(Pixel coordinate grounding data)
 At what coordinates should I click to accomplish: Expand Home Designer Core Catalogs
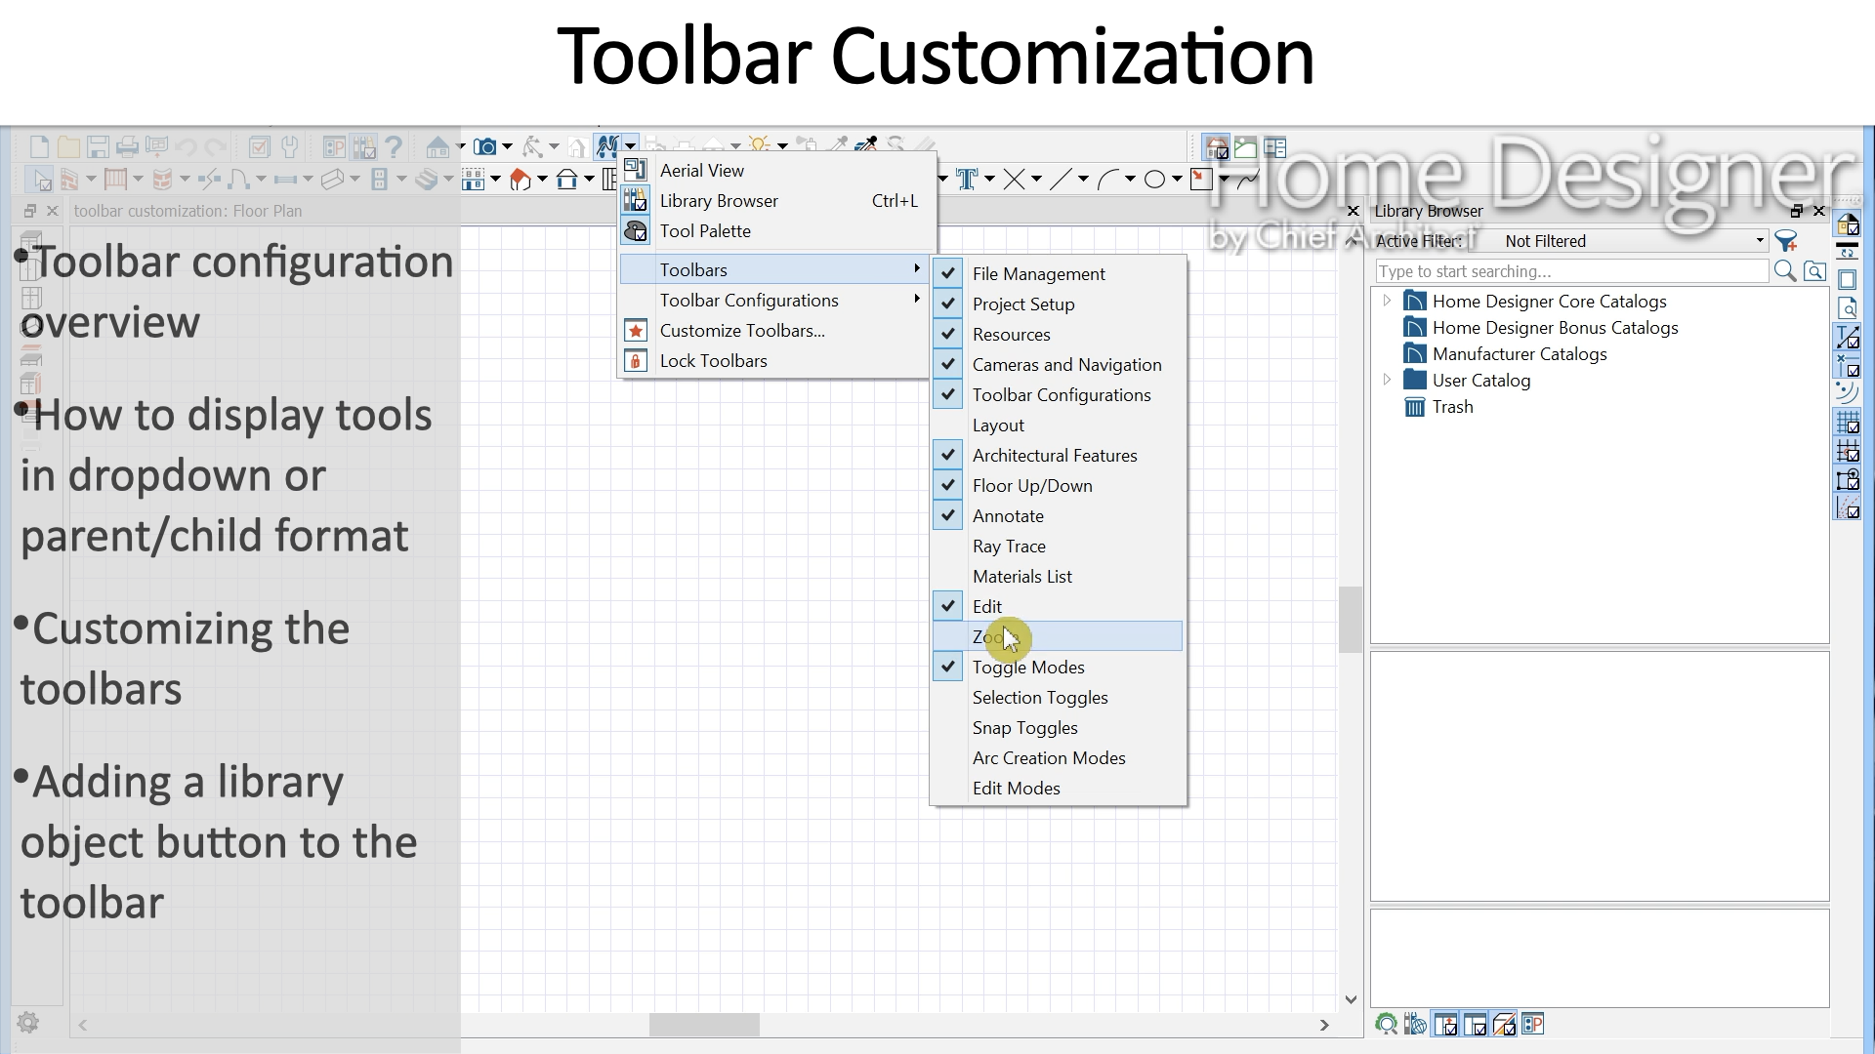(1387, 302)
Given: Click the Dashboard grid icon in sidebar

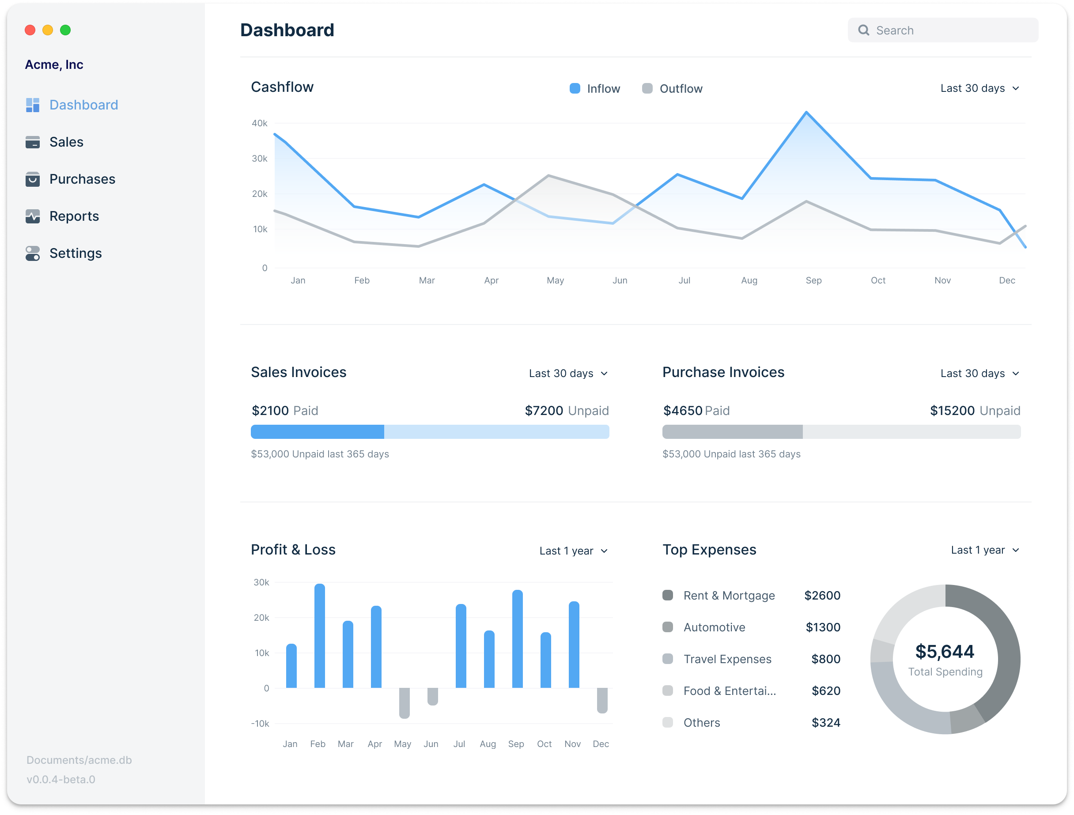Looking at the screenshot, I should point(33,105).
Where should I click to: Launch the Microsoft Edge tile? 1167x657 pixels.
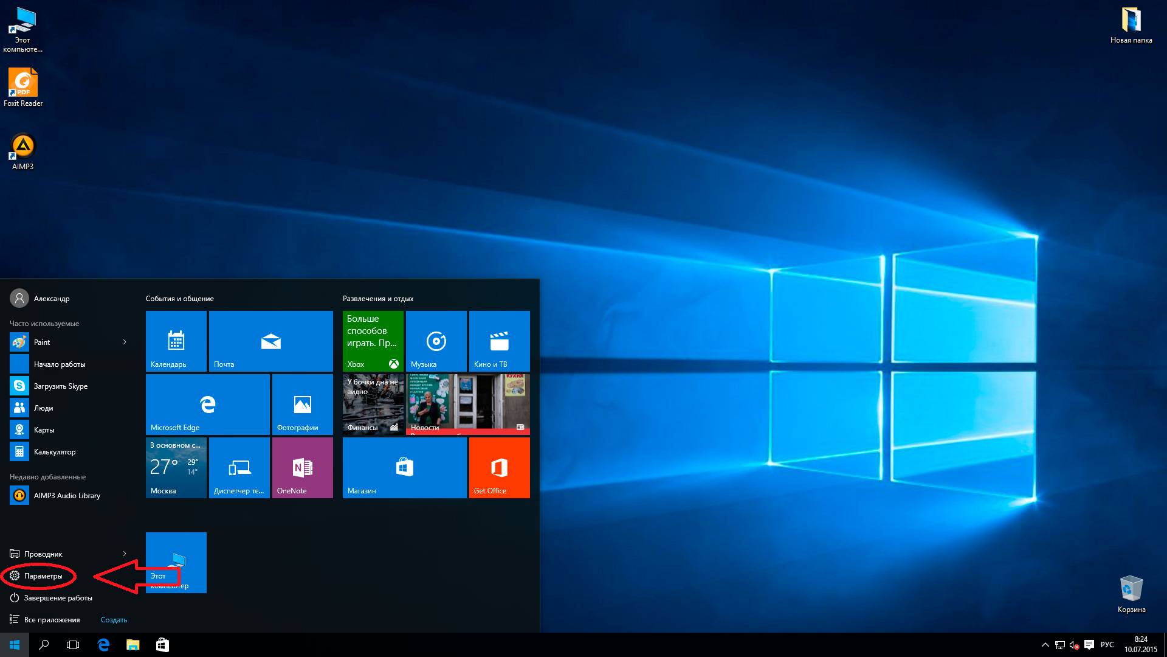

_Task item_:
For the data above, return an exact copy that contains no pictures.

_Result_:
 At what coordinates should I click to accomplish: Expand Home Designer Core Catalogs
(1387, 302)
Given: Click the Dashboard grid icon in sidebar

Looking at the screenshot, I should point(33,105).
Where should I click to: Launch the Microsoft Edge tile? 1167x657 pixels.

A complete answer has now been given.